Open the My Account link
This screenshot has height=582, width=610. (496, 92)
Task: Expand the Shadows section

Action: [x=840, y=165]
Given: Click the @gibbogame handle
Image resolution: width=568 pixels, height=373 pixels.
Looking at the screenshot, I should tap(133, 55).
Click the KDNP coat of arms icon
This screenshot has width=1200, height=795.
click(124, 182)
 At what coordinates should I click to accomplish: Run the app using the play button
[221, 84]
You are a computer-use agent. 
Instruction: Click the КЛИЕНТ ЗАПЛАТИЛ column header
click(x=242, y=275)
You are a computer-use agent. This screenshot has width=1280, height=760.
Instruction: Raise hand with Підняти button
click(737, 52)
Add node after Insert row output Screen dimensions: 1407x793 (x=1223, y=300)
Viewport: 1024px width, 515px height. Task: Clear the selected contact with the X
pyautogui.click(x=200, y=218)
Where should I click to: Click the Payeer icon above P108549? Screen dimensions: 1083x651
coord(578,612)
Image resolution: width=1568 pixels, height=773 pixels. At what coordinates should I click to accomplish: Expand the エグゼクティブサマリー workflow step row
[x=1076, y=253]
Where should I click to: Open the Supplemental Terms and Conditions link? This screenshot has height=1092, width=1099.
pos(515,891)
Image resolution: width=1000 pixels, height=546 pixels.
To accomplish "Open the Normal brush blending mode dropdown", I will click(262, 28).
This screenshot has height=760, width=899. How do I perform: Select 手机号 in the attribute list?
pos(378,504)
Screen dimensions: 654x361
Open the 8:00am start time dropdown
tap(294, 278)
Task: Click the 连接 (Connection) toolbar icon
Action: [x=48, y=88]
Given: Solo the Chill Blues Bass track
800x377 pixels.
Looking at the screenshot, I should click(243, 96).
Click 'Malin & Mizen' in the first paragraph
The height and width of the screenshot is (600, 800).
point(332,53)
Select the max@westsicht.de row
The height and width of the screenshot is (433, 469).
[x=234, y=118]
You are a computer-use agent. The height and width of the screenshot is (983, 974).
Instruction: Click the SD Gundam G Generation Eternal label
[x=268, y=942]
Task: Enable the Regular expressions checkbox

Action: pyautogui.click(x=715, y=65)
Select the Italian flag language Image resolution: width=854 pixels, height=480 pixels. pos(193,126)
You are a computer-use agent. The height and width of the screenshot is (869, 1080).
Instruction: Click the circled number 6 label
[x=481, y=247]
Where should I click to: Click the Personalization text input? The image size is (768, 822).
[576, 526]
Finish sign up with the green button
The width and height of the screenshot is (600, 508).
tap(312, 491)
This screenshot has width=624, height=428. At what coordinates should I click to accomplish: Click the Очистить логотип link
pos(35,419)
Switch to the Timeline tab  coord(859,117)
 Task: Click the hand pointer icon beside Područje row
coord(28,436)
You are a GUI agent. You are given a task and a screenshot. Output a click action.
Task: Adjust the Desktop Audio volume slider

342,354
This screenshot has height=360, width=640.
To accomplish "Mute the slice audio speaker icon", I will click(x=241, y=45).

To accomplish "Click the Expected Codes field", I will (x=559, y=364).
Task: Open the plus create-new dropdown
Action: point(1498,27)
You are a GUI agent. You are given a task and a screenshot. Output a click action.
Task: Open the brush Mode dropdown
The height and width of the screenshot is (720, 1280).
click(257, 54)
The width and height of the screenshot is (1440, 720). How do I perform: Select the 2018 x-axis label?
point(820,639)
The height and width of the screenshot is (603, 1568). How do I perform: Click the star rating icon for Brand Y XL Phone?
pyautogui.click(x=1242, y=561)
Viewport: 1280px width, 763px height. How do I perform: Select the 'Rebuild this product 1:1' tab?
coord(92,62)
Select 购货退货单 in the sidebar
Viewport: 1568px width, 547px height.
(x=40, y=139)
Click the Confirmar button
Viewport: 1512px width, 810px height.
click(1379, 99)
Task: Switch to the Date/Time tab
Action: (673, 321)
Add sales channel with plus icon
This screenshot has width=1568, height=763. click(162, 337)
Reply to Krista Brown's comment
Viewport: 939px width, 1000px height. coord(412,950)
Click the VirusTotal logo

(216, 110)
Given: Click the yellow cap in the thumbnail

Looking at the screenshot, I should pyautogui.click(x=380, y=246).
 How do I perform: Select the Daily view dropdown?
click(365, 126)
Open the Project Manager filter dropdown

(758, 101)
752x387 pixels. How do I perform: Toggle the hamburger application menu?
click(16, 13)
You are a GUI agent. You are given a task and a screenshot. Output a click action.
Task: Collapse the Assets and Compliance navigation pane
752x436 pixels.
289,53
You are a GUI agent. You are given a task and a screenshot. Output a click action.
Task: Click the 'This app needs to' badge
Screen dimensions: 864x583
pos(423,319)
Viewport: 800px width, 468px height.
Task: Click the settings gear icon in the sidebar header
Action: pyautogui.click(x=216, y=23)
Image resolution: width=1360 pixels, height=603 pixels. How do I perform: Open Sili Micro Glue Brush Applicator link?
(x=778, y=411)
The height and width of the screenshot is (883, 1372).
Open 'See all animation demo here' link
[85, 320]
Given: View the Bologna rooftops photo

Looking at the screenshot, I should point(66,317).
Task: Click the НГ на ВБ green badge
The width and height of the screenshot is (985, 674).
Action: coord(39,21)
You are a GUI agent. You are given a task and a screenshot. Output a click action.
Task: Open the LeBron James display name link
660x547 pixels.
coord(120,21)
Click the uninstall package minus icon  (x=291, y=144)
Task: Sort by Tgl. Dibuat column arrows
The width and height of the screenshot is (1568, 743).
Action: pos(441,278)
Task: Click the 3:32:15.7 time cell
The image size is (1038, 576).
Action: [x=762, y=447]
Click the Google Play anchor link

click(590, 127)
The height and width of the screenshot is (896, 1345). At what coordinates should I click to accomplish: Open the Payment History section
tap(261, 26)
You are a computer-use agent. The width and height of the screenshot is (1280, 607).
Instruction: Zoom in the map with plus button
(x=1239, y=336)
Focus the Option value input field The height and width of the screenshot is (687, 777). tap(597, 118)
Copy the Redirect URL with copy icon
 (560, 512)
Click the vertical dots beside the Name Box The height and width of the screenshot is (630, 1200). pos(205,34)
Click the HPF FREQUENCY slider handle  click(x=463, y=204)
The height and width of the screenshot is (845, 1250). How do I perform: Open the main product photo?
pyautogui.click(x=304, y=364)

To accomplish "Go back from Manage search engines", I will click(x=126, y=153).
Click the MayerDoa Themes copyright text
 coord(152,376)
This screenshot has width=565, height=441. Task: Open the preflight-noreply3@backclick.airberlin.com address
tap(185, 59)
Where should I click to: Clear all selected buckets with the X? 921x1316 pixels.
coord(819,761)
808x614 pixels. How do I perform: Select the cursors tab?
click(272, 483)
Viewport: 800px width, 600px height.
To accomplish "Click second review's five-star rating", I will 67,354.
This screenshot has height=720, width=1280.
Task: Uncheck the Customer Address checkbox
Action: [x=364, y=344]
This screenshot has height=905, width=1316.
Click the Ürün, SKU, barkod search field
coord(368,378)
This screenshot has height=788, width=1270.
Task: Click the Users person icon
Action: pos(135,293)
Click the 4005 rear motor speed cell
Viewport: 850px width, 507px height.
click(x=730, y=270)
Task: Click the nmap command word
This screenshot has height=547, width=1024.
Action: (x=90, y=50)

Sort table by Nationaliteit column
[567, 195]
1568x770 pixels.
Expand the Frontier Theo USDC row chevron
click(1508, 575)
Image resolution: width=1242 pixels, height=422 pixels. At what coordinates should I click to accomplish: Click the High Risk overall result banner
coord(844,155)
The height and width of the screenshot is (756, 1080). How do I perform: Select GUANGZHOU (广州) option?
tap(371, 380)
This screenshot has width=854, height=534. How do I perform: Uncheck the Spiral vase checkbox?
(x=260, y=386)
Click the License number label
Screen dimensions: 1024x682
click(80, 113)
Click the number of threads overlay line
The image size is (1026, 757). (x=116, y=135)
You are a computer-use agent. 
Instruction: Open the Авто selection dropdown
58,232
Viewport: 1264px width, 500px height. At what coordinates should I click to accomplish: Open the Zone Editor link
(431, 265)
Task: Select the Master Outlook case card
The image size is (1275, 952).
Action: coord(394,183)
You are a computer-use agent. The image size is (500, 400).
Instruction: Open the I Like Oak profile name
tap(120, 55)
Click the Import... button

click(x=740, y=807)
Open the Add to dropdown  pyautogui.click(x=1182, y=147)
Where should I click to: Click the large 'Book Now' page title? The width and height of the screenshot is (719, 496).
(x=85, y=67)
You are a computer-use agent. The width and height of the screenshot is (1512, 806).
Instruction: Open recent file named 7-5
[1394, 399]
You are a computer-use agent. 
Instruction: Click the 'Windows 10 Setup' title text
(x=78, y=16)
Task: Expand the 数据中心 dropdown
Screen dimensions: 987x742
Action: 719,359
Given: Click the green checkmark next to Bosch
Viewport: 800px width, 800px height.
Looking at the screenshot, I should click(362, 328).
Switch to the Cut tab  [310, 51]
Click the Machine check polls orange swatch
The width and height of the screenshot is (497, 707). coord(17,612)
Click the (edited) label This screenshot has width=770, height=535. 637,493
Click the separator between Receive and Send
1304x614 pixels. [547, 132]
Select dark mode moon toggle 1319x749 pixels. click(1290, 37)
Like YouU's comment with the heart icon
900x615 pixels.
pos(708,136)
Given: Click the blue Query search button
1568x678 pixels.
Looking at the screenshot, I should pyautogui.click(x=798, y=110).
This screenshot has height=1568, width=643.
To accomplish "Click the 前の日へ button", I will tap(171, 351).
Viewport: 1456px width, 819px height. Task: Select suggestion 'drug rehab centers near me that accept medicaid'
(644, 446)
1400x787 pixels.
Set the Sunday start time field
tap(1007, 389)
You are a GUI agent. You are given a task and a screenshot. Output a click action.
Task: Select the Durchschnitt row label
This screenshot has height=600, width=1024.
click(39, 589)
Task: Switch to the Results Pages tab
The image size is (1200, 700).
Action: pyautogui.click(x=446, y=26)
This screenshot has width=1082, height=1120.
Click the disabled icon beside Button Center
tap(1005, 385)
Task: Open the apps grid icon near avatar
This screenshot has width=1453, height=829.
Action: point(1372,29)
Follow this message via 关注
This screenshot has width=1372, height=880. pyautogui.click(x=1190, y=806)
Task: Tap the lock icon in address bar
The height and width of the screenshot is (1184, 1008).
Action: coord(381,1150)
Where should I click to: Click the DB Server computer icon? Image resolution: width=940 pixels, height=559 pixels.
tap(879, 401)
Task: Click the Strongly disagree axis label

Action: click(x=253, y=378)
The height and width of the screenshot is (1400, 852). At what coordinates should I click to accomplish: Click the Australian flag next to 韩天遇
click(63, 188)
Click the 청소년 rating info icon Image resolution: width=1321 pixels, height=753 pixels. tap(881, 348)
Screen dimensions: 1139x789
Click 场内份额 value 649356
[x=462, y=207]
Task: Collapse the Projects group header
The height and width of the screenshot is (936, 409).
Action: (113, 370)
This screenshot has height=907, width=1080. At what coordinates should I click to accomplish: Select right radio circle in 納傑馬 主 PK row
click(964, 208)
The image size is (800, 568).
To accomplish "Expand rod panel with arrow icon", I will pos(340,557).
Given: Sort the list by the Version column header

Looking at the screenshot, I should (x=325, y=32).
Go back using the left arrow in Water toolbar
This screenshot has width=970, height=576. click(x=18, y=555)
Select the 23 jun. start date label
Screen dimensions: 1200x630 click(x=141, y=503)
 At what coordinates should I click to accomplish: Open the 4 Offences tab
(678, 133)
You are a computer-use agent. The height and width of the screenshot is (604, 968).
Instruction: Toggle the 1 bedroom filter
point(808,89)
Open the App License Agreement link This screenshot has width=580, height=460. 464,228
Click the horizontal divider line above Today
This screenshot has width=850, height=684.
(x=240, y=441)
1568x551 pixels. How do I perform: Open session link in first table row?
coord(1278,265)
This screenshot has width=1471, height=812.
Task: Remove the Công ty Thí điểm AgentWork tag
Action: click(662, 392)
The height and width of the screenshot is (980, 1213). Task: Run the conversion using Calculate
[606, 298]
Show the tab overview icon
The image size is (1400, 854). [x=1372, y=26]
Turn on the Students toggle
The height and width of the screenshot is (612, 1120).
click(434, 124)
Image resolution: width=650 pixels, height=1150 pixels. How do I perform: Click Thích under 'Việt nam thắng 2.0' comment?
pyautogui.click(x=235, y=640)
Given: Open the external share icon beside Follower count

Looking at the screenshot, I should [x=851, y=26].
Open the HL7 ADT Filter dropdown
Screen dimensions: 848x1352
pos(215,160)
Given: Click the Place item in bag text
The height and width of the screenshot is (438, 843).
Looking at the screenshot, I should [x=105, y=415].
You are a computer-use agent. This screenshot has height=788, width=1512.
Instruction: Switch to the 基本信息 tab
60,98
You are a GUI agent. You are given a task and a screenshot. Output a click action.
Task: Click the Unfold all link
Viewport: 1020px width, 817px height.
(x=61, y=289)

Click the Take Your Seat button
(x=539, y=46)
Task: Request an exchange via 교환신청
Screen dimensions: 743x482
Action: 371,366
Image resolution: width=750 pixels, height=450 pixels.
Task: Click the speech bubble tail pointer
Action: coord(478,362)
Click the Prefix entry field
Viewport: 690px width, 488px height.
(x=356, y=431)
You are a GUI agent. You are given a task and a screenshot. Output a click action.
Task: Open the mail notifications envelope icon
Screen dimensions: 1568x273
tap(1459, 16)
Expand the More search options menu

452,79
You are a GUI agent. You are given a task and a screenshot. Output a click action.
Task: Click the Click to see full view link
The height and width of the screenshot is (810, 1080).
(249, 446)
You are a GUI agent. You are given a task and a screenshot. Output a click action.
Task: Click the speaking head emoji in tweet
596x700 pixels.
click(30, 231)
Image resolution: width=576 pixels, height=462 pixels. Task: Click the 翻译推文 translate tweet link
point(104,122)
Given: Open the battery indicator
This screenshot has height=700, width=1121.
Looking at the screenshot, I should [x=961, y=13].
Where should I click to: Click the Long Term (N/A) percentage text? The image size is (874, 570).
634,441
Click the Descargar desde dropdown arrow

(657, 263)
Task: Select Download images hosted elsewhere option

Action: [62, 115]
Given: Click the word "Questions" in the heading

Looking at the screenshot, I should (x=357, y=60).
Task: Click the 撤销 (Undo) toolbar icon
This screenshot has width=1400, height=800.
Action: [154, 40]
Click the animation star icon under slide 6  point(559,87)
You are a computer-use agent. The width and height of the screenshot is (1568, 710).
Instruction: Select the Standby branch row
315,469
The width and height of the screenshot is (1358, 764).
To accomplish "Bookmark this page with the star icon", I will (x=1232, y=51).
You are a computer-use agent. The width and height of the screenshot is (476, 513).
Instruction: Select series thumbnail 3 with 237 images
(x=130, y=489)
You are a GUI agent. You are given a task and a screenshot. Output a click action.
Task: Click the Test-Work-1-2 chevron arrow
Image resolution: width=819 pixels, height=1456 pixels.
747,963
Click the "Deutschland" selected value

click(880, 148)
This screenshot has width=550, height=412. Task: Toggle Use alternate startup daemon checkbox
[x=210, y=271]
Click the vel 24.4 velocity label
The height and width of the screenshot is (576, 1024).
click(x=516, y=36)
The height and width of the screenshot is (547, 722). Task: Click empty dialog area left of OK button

---

EXERCISE DESCRIPTION:
Report the number of lines in the material above that include the string "cell". Nothing else belongs in the answer.

OUTPUT:
2